Don enviro-bent
Touts eco record & hit as ‘Pollution Prez’
President Trump mused Monday about taking a “very tough” stance on environmental issues, drawing biting rebuke from critics who say his administration is exacerbating — not combating — climate change.
In a fact-challenged speech from the East Room of the White House, Trump claimed his “environmental leadership” is nearly unmatched on the global stage.
“My administration has made it a top priority to ensure that America is among the very cleanest air and cleanest water on the planet,” Trump said. “From the very beginning, I have given (cabinet members) clear direction to focus on addressing environmental challenges so we can provide the highest quality of life to all Americans.”
The president added, “We are doing a very tough job and not everybody knows that, and that’s one of the reasons we’re here today to speak to you.”
Trump’s upbeat speech — which did not coincide with any particular announcement and appeared mostly aimed at winning over 2020 voters concerned about climate change — didn’t hold up well against the facts.
Despite claims of clean air and water, federal data shows there were more polluted air days in both years Trump has been in office than each of the preceding four years.
Meanwhile, Trump has made it a key point of his presidency to roll back various environmental regulations, including the Clean Power Plan, which was designed to reshape the country’s power system and make it more reliant on natural, nocarbon sources.

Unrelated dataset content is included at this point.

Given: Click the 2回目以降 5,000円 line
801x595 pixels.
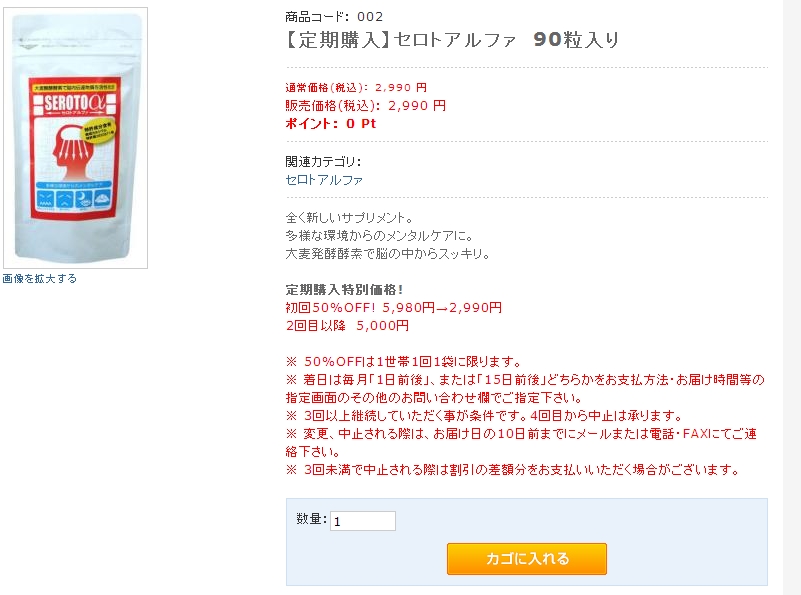Looking at the screenshot, I should pyautogui.click(x=347, y=326).
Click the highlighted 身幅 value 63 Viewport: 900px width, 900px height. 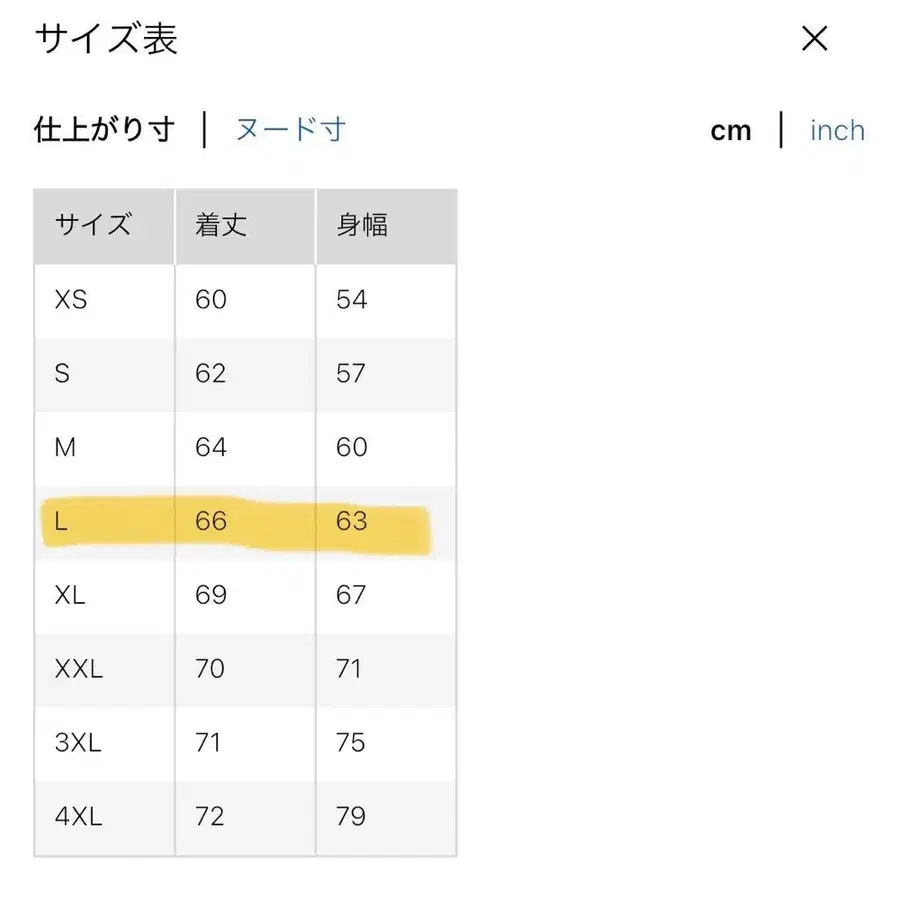[350, 521]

Trump has replaced the Obama-era plan with a regulation-slashing blueprint that allows states to decide themselves how to produce energy.
The president has also drawn international ire for pulling the U.S. out of the Paris climate agreement, calling climate change a “hoax” perpetuated by China and appointing former coal and oil lobbyists to top positions in the Environmental Protection Agency.

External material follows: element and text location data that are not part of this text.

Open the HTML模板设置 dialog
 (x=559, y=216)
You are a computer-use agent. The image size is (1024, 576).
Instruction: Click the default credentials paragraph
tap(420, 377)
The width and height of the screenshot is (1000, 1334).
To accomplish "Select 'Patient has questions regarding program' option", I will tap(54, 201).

“The president can say what he wants, but his environmental record is clear — and awful,” former New York Mayor Michael Bloomberg said in a statement. “Trump is the Pollution President: He has protected toxic chemicals and pollutants that poison our air and water instead of the health of the American people … and he has driven up the greenhouse gases that are causing climate change.”
Bloomberg, a major financial backer of climate change-combating initiatives, added, “He can try to claim credit, but the American people won’t be fooled.”

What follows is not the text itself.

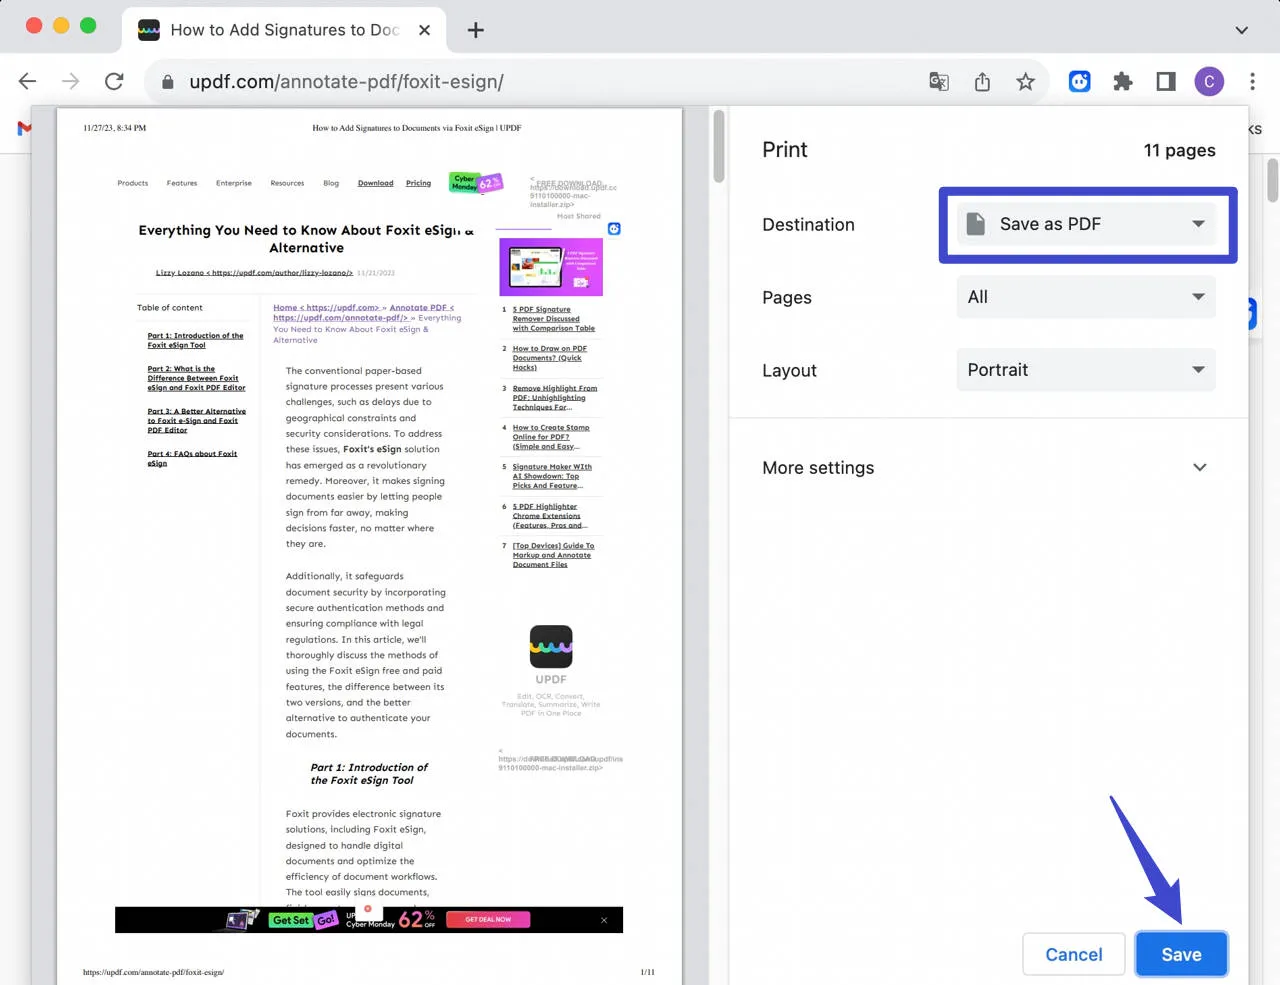View site information via the padlock icon
Viewport: 1280px width, 985px height.
coord(167,81)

Underscoring the political nature of the event, Trump at one point in his speech invited on stage Bruce Hrobak, the owner of a bait and tackle shop in Port St. Lucie, Fla.
Hrobak praised the president for nearly 10 minutes then bellowed, “Trump 2020!” into the mic before stepping off state.
Polls have increasingly suggested voters are identifying climate change and the environment as key political priorities ahead of 2020.
In his speech, the president reiterated his belief that economic prosperity for the fossil fuel industry is at least as important as environmental well being.
“The previous administration waged a relentless war on American energy. We can’t do that,” he said. “These radical plans would not make the world cleaner. They would just put Americans out of work, and put them out of work rapidly.”
Trump blasted by name the so-called Green New Deal, a sweeping legislative framework on how to combat climate change embraced by progressives in Congress.
“It will crush the dreams of the poorest Americans and disproportionately harm minority communities,” Trump said without citing any data. “I will not stand for it. We will defend the environment, but we will also defend American sovereignty, American prosperity, and we will defend American jobs.”